Text passage section start
Interdisciplinary Initiatives Program Round 7 - 2014
Joseph Wu, Medicine, Radiology
Nicholas Melosh, Materials Science & Engineering
Over the past 7 years, the advent of human induced pluripotent stem (iPS) cells has generated significant interests among biologists and clinicians. However, progress is currently mired by the available biochemical transformation and analysis techniques, which are inefficient, cumbersome, slow, and expensive. Importantly, how a somatic cell becomes reprogrammed into iPS cell is not entirely known. To make iPS cell a clinical reality (e.g., generation of cell banks for drug screening and personalized medicine), a new set of specific tools is necessary. We believe many of the procedures that are hampering progress are highly amenable to engineered solutions, yet the need for them has not been recognized by either the engineering or biology community. This proposal will merge the expertise of a stem cell biologist in the School of Medicine and an electrical engineer in the School of Engineering to develop a novel “nanostraw” platform that will passively sample intracellular protein contents over a period of 21 days during the reprogramming process. This platform directly pierces the cell membrane with ~100 nm diameter ‘nanostraws’, allowing cytosolic molecules to slowly diffuse out of the cell, but without rapid enough loss to cause cell death. We will use this platform to extract cytosolic proteins and deliver them to the already developed nanoscale detection schemes. Our goal is to understand how intracellular protein changes occur during the reprogramming process, which will shed significant biological mechanisms and lead to better clinical applications to impact the healthcare delivery in the future.
Text passage section end
Entries shown section start
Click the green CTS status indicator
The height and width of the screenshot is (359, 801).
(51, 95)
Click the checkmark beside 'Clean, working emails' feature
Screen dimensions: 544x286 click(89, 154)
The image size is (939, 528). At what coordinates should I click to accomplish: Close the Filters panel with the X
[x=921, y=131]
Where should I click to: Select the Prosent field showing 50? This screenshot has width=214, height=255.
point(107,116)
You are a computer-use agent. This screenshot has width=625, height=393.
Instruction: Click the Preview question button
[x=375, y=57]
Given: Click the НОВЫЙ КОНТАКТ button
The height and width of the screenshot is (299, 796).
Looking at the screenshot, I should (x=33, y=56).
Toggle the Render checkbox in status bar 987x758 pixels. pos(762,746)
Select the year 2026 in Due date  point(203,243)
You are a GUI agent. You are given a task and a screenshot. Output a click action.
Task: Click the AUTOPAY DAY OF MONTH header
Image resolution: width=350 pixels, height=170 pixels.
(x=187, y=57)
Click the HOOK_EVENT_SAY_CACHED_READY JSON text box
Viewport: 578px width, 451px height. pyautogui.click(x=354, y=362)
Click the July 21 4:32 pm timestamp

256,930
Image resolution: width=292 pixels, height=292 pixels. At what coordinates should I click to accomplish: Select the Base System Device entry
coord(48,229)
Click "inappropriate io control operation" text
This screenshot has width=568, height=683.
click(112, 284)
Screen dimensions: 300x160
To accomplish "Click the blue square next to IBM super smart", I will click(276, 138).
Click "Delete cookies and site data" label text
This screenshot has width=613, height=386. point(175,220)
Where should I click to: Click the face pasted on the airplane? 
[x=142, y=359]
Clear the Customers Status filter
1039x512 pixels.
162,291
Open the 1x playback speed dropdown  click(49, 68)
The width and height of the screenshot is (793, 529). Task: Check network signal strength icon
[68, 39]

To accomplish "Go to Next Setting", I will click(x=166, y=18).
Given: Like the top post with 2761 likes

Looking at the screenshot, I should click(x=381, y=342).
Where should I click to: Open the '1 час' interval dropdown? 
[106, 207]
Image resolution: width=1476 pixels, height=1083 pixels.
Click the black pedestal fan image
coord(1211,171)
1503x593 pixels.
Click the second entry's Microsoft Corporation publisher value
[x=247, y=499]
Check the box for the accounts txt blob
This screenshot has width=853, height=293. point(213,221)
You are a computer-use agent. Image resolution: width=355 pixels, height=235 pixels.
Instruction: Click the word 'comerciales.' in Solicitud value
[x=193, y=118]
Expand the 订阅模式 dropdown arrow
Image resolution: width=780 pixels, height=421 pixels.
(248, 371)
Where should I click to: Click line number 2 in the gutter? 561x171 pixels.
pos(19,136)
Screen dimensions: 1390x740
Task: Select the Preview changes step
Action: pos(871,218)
Entries shown section end
About this exercise> According to the nanostraw proposal, how long will the platform sample intracellular protein contents during reprogramming?

Exercise output> Over a period of 21 days.